Banken und Fintechs in Europa planen massive Investitionen in KI-Technologien, was bis zu 200.000 Jobs bis 2030 bedrohen könnte (ad-hoc-news.de). Die Branche setzt verstärkt auf KI zur Automatisierung von Prozessen und zur Verbesserung der Effizienz. Experten warnen vor einem starken Verlust an Arbeitsplätzen, insbesondere in Bereichen wie Kreditvergabe, Kundenservice und Finanzanalyse.
Die Investitionen in KI-Systeme sollen die Wettbewerbsfähigkeit der Banken erhöhen und die Reaktionsgeschwindigkeit verbessern. Allerdings führen diese Maßnahmen auch zu einer Reduktion der menschlichen Arbeitskräfte. Viele Unternehmen prüfen, ob sie Mitarbeiter entlassen oder ihre Aufgaben umstrukturieren müssen.

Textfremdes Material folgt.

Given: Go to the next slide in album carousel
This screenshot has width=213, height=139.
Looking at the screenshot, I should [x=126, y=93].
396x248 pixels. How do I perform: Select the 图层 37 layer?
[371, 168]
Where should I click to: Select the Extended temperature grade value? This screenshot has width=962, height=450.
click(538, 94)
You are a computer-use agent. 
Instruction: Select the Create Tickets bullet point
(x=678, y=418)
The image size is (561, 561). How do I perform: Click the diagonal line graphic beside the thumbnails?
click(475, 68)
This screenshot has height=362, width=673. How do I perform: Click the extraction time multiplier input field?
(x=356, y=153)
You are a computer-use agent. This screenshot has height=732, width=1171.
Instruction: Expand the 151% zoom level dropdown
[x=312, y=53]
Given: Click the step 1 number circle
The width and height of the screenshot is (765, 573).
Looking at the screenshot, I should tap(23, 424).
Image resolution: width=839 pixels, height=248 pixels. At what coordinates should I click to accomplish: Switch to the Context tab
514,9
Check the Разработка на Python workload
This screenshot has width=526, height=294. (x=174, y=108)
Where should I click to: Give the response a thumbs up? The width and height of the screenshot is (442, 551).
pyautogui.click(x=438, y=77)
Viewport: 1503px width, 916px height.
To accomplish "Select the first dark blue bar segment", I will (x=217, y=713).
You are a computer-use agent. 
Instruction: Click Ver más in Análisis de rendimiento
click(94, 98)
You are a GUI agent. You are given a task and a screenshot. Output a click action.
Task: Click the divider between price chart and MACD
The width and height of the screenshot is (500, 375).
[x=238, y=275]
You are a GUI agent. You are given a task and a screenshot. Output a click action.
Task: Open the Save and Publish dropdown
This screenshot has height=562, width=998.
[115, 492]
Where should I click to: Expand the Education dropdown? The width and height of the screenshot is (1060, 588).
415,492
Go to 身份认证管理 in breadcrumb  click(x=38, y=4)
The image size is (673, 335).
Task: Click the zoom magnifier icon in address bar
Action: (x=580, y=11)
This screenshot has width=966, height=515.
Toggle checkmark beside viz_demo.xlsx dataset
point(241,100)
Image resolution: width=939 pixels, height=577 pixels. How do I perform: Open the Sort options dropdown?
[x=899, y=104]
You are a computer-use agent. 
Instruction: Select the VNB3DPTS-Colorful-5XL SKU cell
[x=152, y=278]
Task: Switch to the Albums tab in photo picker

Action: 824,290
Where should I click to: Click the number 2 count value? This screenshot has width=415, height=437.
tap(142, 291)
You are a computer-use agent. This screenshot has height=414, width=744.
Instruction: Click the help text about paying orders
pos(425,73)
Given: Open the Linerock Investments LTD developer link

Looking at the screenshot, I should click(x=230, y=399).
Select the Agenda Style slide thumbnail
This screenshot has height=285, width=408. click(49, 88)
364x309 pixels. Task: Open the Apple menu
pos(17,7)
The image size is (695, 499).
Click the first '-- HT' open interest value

Die Auswirkungen der KI-Integration auf die Arbeitsmärkte sind umstritten. Während einige Analysten die Innovation als notwendig für die Zukunft der Finanzbranche betrachten, kritisieren andere die potenzielle Gefahr für die Arbeitsplätze. Die genaue Zahl der betroffenen Jobs bleibt bislang unklar.